Mostly Cloudy   59.0F  |  Weather & Snow Report »
Bookmark and Share

Ski Springing

Have you ever heard the name Alf Engen? Calmar Andreasen? Mel Fletcher? Nearly 80 years ago, these young adventurers, and many others, filled Park City’s skies with their skis, jumping at Ecker Hill while the world watched.

Ski jumping came to America from Norway in the 1880s, and over the next five decades, wherever there was a mountain covered with snow, young men launched themselves skyward. Utah’s first jump was built behind the University of Utah in 1915 in Dry Fork Canyon, followed by Becker Hill in Ogden Canyon, and The Spruces in Big Cottonwood Canyon. But none achieved the worldwide fame and notoriety of Park City’s own Ecker Hill (named after photographer and jumper Peter Ecker in the late 1920s).

In 1927, Park City’s Rasmussen brothers let jumpers build a wooden scaffold and jump, next to their well-known Wellcome Inn at Kimball Junction. Local jumper Mel Fletcher remembers jumping there. “We’d jump until we were physically unable to jump any more,” says Fletcher. One day, “I saw Frank Rasmussen cross the hill right in front of the takeoff. The tails of my skis actually hit his shoulders.”

WRITTEN INSTRUCTION. Set down the passage of the ski jumping text starting with "Ski jumping came" and going on through "the late 1920s).", copied word for word.

INFORMATION SUPPLIED.
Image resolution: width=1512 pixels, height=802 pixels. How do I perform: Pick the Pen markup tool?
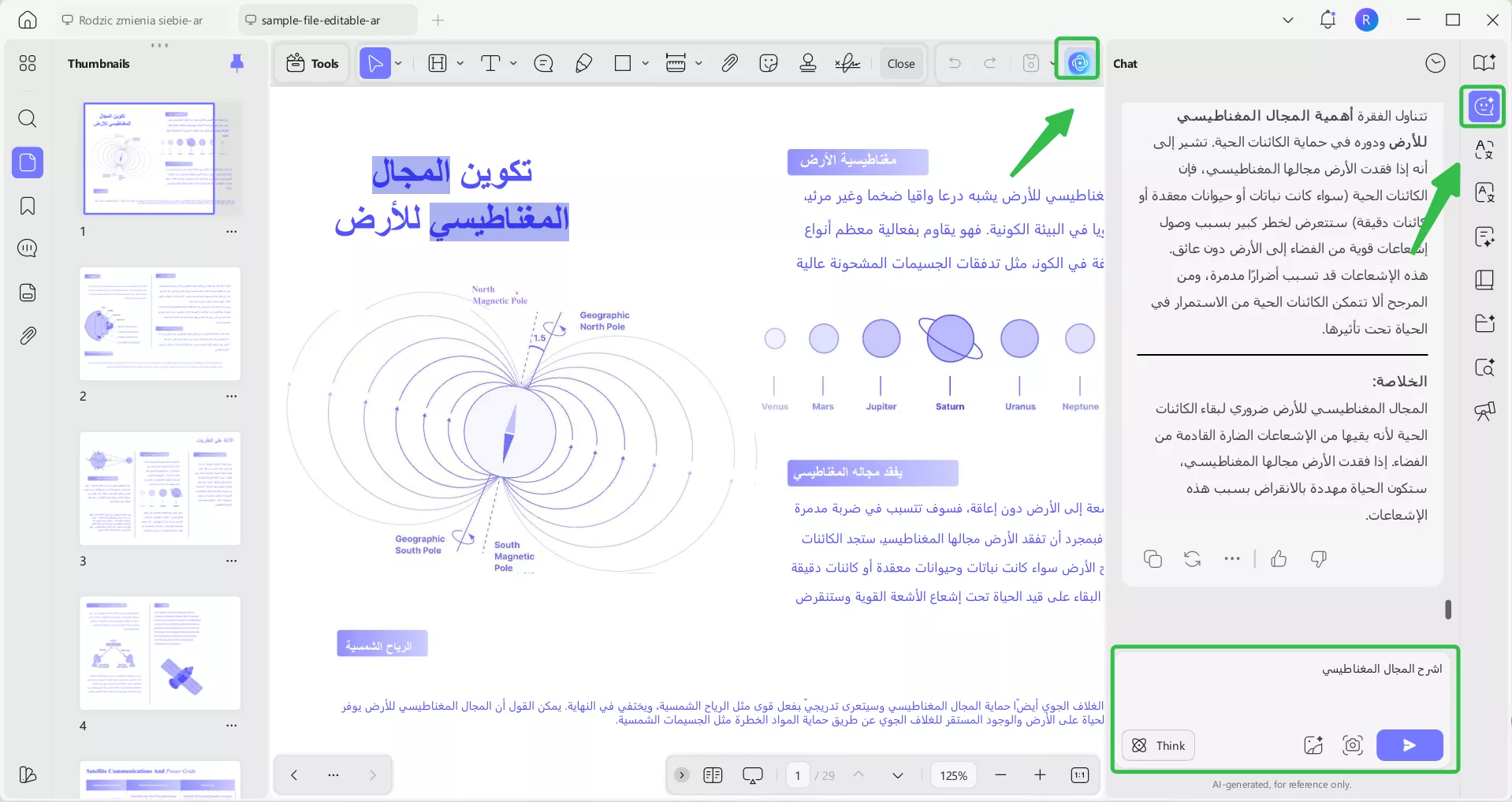coord(583,63)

ANSWER TO THIS EXERCISE.
Ski jumping came to America from Norway in the 1880s, and over the next five decades, wherever there was a mountain covered with snow, young men launched themselves skyward. Utah’s first jump was built behind the University of Utah in 1915 in Dry Fork Canyon, followed by Becker Hill in Ogden Canyon, and The Spruces in Big Cottonwood Canyon. But none achieved the worldwide fame and notoriety of Park City’s own Ecker Hill (named after photographer and jumper Peter Ecker in the late 1920s).